Par exemple, les parties privées peuvent déposer un formulaire de plainte en ligne, demandant une investigation du Bureau sur les pratiques commerciales trompeuses.1 Le Bureau reçoit chaque année des milliers de plaintes. Entre avril 2023 et mars 2024, le Bureau a reçu environ 3 400 plaintes relatives à des pratiques commerciales trompeuses, ce qui représente une augmentation de 60 % depuis 2018.
Les plaintes suffisamment fondées peuvent justifier une investigation initiale visant à recueillir des renseignements et à déterminer si l’entreprise visée par la plainte pourrait avoir enfreint la Loi. Toutefois, selon les statistiques annuelles du Bureau, seul un faible pourcentage des plaintes (moins de 1 % depuis 2021) font l’objet d’une investigation, bien que ce pourcentage devrait augmenter en raison des modifications relatives à l’écoblanchiment du projet de loi C-59.
Le Commissaire peut mener des investigations criminelles et civiles sur des déclarations environnementales fausses ou trompeuses fondées sur des infractions potentielles en vertu des articles 52 et 74.01(1) de la Loi, respectivement. Ces investigations sont menées sur la base de renseignements fournis volontairement, ce qui n’oblige pas le Commissaire à exercer ses pouvoirs de contrainte.
La façon dont le Bureau communique avec la cible d’une investigation et le moment où il le fait dépendent de plusieurs facteurs. Dans un contexte civil, une entreprise qui est la cible d’une investigation est plus susceptible d’être contactée directement par le Bureau si le Commissaire estime que cela ne nuira pas à l’enquête. Dans un contexte criminel, le Bureau applique habituellement la Loi sans aviser les personnes visées par l’investigation, à moins que le Bureau n’ait décidé de procéder à un autre mode de résolution alternative du dossier, que la personne concernée ait pris connaissance de l’investigation par d’autres moyens ou que le Service des poursuites pénales du Canada (« SPPC ») décide de ne pas porter d’accusations. La société cible peut également prendre connaissance d’une investigation fondée sur des déclarations publiques d’un plaignant ou d’une autre personne concernée.

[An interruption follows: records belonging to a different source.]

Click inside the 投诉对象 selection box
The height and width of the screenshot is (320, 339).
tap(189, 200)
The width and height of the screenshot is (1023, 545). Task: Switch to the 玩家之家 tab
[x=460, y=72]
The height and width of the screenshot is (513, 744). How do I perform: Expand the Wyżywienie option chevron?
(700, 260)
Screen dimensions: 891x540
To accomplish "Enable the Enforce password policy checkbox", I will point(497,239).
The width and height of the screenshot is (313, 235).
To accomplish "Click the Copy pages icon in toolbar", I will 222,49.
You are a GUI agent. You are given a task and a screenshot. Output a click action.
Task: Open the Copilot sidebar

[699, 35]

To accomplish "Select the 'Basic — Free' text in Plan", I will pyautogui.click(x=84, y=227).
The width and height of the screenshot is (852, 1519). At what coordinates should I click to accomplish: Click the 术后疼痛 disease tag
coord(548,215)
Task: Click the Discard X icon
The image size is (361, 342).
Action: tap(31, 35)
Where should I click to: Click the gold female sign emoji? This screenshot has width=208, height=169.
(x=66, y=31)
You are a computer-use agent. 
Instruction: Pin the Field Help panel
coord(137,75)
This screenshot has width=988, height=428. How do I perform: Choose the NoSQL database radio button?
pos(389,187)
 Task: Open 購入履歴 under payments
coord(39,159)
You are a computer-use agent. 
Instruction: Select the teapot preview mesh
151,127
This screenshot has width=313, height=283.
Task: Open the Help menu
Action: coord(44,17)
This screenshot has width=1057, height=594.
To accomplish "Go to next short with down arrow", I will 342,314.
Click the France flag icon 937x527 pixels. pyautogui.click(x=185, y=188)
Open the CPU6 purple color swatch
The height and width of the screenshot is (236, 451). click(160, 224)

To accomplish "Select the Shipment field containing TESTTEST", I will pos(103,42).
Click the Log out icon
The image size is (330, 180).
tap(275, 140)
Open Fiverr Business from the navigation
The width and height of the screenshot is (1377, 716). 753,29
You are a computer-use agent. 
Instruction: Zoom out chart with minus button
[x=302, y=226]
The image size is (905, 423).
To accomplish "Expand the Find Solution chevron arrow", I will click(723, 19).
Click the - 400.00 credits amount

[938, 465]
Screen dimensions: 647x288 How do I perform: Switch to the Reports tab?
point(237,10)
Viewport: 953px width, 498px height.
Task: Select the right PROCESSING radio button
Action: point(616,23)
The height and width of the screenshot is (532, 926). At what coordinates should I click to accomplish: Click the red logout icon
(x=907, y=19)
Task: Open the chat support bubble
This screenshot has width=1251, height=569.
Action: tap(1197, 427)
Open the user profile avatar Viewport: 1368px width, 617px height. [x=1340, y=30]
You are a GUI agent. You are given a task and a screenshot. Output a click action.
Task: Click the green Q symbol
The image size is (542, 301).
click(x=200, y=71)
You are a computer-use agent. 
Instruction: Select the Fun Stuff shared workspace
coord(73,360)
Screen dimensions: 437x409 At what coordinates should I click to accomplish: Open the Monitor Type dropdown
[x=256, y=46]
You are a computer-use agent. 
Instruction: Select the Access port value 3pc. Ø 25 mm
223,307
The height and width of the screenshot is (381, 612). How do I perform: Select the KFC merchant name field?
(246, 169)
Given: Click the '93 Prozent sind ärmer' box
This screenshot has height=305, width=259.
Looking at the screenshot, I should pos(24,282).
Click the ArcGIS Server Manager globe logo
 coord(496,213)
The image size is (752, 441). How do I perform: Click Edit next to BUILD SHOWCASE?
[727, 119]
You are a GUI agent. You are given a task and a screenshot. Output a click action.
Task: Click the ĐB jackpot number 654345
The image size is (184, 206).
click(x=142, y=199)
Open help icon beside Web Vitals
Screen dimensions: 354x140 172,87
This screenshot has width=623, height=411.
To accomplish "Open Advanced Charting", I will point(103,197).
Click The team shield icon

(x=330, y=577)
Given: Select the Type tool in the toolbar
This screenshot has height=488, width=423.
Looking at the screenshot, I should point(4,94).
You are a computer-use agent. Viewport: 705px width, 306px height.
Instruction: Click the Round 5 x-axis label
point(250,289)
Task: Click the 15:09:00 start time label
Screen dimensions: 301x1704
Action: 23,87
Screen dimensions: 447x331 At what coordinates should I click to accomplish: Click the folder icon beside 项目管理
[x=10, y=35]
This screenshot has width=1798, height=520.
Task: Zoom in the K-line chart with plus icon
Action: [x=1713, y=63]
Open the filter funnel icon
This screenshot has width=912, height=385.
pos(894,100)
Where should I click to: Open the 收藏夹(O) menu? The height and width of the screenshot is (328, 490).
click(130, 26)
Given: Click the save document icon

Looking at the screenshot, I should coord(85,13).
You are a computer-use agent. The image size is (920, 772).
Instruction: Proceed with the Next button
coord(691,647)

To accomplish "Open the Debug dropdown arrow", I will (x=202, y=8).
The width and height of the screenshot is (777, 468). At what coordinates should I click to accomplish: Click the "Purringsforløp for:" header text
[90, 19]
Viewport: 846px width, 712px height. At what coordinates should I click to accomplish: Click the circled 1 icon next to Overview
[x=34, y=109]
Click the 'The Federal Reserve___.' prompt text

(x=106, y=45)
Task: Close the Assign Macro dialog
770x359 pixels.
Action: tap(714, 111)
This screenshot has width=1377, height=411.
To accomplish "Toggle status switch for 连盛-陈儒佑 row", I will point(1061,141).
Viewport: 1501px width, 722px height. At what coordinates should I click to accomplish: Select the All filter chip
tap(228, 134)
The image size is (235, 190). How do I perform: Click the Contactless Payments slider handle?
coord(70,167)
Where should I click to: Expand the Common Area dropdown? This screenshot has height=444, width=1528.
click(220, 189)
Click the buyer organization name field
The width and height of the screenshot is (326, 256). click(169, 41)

Enquêtes du Bureau de la concurrence
Certaines investigations peuvent évoluer vers une enquête officielle. Dans ces cas, le Commissaire recueille des renseignements pour déterminer s’il y a lieu d’intenter des poursuites civiles ou criminelles. Lorsqu’une enquête officielle est initiée, le Commissaire peut obtenir des ordonnances de la cour.
Instituer une enquête
Pour commencer, le Commissaire peut instituer une enquête officielle :
- Sur demande assermentée de six personnes résidant au Canada
- S’il y a des raisons de croire qu’une infraction à la Loi a été commise, et s’il existe des motifs pour émettre une ordonnance ou intenter des poursuites criminelles
- Si le ministre de l’Innovation, des Sciences et de l’Industrie le lui demande.
Bien que l’alinéa 10(1)a) de la Loi exige que le Commissaire initie une enquête officielle sur demande faite par six personnes résidant au Canada, le Commissaire n’est pas tenu de le faire dans les cas où il a déjà mené une investigation approfondie sur la question et a conclu qu’elle ne justifiait pas une enquête officielle.2
Ordonnances en vertu de l’article 11
Lorsqu’une enquête officielle est initiée, le Bureau s’appuie fortement sur les ordonnances de la cour pour obliger des personnes à produire les preuves obtenues en vertu de l’article 11 de la Loi.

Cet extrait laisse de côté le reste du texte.